I realize that this is a bit clunky. It is pulling the JSON as a string and then I have to form it into a hash so I know I'm not doing this as good as it could be done, but here is roughly what I quickly did just to test out the history method for the API:
api_token = "MY_TOKEN"
client = HipChat::Client.new(api_token, :api_version => 'v2')
history = client['ROOM_NAME'].history
history = JSON.parse(history)
history.each do |key, history|
if history.is_a? Array
history.each do |message|
if message.is_a? Hash
puts "#{message['from']['name']}: #{message['message']}"
end
end
end
end
Obviously then the extension to that was to just curse through the dates in the desired range (using: client['ROOM_NAME'].history(:date => '2010-11-19', :timezone => 'PST')), but again, I was only getting a fraction of the history for the room. Are there some additional parameters that I'm missing for this to make it work as expected?
I got this working but it was a big pain.
Start by sending a query with the current time, in UTC, but without including the time zone, as the start date:
https://internal-hipchat-server/v2/room/2/history?reverse=false&date=2015-06-25T20:42:18.658439&max-results=1000&auth_token=XXX
This is very fiddly:
If you specify just the current date, without a timezone, as documented in the API, it is interpreted as midnight last night and you only get messages from yesterday or older.

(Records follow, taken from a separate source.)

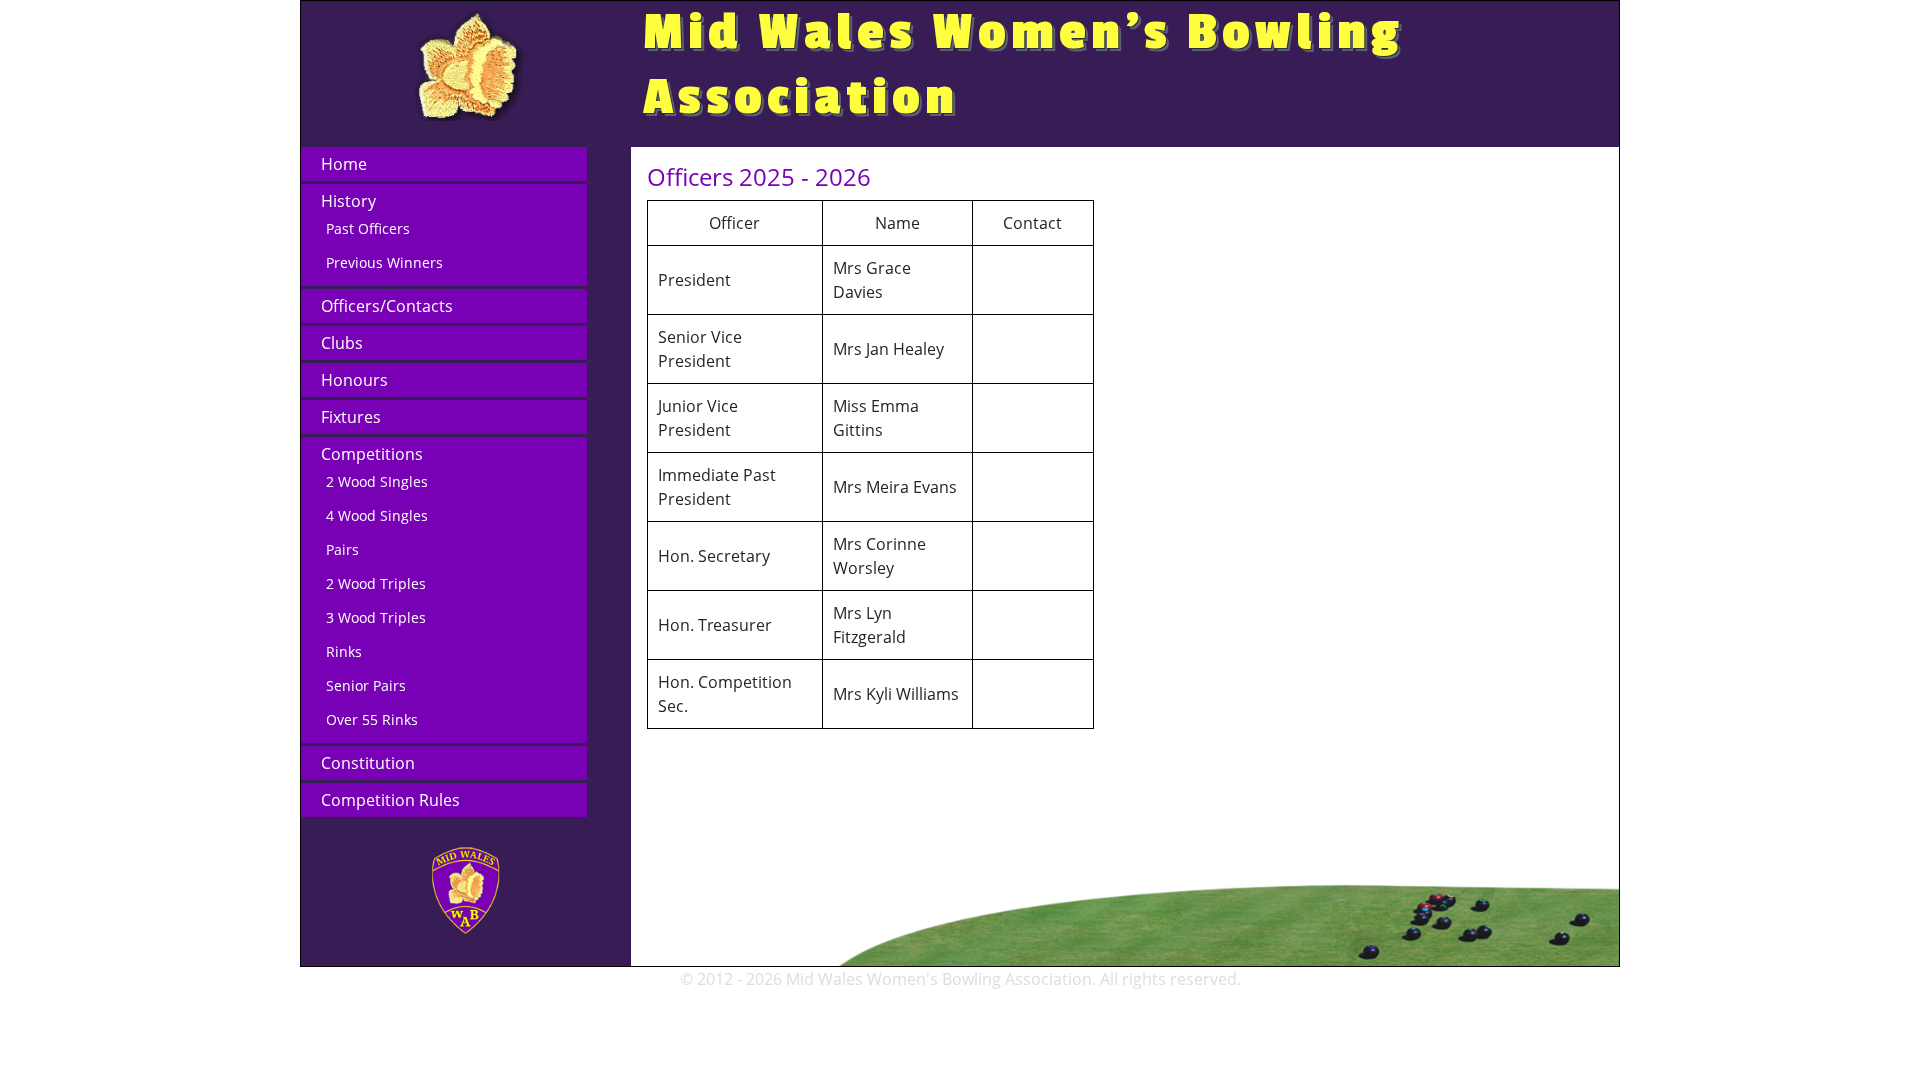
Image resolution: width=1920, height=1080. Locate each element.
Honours (354, 380)
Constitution (368, 763)
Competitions (372, 454)
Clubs (342, 343)
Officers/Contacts (387, 306)
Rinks (344, 651)
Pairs (342, 549)
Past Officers (368, 228)
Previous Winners (384, 262)
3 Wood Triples (376, 617)
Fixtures (351, 417)
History (348, 201)
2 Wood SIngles (377, 481)
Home (344, 164)
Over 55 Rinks (372, 719)
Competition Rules (390, 800)
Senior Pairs (366, 685)
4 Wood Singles (377, 515)
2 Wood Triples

If you try specifying tomorrow’s date instead, the response is 400 Bad Request This day has not yet come to pass.
If you specify the time as 2015-06-25T20:42:18.658439+00:00, which is the format that times come in HipChat API responses, HipChat’s parser seems to fail and interpret it as midnight last night.
When you get the response back, take the oldest items.date property, strip the timezone, and resubmit the above URL with an updated date parameter:
https://internal-hipchat-server/v2/room/2/history?reverse=false&date=2015-06-17T19:56:34.533182&max-results=1000&auth_token=XXX
Be sure to include the microseconds, in case a notification posted multiple messages to the same room in the same second.
This will get you the next page of messages. Keep doing this until you get fewer than max-results messages back.
There is a start-index parameter I tried passing before I got the above working, and it will give you a few pages of results, with responses lacking a links.next property, but it won’t give you the full history. On a chatroom with 9166 messages in the history according to statistics.messages_sent, it only returned 3217 messages. So don’t use it. You can use statistics.messages_sent as a sanity check for whether you get all messages.
Oh yeah, and the last_active property in the /v2/room call cannot be trusted because it doesn’t update when notification messages are posted to the room.